Мороз острел. Мучительно иззябли Сведенные в каре гвардейцы; пар От их дыханья на штыки и сабли Сел инеем звездистым. Просочившись Сквозь тучи, снегом взбухнувшие, встало Слепое утро. В ледяном кольце Штыков и сабель, синих губ и глаз Слезящихся — два хобота дубовых В графитное взносили небо нож, – Косой пятипудовый сгусток блеска. Французы ждали, стыли… Вдалеке, Запряженное в черную карету, Подъемы преодолевало время, Скользя и падая.

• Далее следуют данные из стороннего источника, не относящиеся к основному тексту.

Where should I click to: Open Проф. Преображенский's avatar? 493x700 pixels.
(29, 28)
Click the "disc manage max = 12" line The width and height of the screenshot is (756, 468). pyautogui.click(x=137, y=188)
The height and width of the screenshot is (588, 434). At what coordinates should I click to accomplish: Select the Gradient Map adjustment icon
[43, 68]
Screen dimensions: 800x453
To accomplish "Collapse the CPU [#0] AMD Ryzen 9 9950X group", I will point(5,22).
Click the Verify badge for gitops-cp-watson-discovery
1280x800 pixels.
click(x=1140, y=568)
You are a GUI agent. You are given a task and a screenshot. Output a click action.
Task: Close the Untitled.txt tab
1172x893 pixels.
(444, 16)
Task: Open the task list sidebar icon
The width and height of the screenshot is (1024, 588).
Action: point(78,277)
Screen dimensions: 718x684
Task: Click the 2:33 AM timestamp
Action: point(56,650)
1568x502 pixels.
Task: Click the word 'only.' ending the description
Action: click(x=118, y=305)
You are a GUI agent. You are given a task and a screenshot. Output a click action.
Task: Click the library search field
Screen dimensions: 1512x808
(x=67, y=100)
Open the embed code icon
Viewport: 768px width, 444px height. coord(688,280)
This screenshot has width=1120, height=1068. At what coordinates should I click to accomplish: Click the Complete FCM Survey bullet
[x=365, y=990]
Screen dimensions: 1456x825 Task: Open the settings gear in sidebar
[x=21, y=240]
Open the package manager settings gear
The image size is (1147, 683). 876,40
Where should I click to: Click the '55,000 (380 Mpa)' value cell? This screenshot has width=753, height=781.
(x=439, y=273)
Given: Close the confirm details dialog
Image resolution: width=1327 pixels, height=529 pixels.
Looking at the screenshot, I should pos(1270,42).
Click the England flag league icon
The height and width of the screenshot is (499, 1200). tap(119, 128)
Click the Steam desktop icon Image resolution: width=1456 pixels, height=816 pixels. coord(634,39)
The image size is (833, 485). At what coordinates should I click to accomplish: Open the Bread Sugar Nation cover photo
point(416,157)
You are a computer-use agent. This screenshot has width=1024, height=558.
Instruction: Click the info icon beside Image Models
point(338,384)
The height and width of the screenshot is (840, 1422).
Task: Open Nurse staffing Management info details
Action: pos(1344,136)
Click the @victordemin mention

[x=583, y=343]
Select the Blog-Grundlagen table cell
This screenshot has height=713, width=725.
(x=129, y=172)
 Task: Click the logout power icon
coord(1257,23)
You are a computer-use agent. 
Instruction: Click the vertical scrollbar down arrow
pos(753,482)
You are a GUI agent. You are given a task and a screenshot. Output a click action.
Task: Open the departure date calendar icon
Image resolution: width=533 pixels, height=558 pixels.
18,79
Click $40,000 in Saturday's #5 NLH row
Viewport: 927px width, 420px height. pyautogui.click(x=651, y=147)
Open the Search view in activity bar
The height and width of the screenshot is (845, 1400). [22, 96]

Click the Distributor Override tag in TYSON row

Вдруг крик: «Везут!» Хлестнул по воздуху. И увидали Французы, как король, без парика, В ночном камзоле всходит по ступеням. Сыпнули крупным градом барабаны, Метнулись палачи, и эшафот, Как бы кадильница, пурпурным жаром Дохнул, — и в небо серый клуб взвился От стывшей на морозе крови… Пушка Немедля отозвалась топору. Париж стонал, рычал. А королева, Зовя дофина к похоронной мессе, Уже его именовала: Сир.

1919

 

«В последний раз могиле поклонились…»

В последний раз могиле поклонились. И батюшка свернул эпитрахиль, Сказал любезность и конвертик принял, И мы пошли через пустырь полынный. Безводное лазуревое небо, Пузырь луны и фольговое солнце В осеннем ветре колыхались тихо, И далеко, налево, журавли Волнообразным клином трепетали… Да, друг! Нам больше двадцати пяти.

1919

 

НИЩИЙ

Картуз отрепанный надвинувши в упор, По ветру шелестя одеждой длиннополой, Не отгоняя мух, обсевших череп голый, Вступает медленно он в незнакомый двор. «Евреи здесь живут?» Скользит усталый взор По окнам вымытым, по зелени веселой, И в старческой руке колодкою тяжелой Монеты медные, — и шепчут мне укор. «Нет, здесь евреев нет». Но говорю другое: «Один лишь я — еврей». Смущенною рукой Монету достаю, и он уходит вновь, Моею робостью неведомо обманут. Пускай обманами колышется любовь, – Все скорби в глубь ее невозвратимо канут.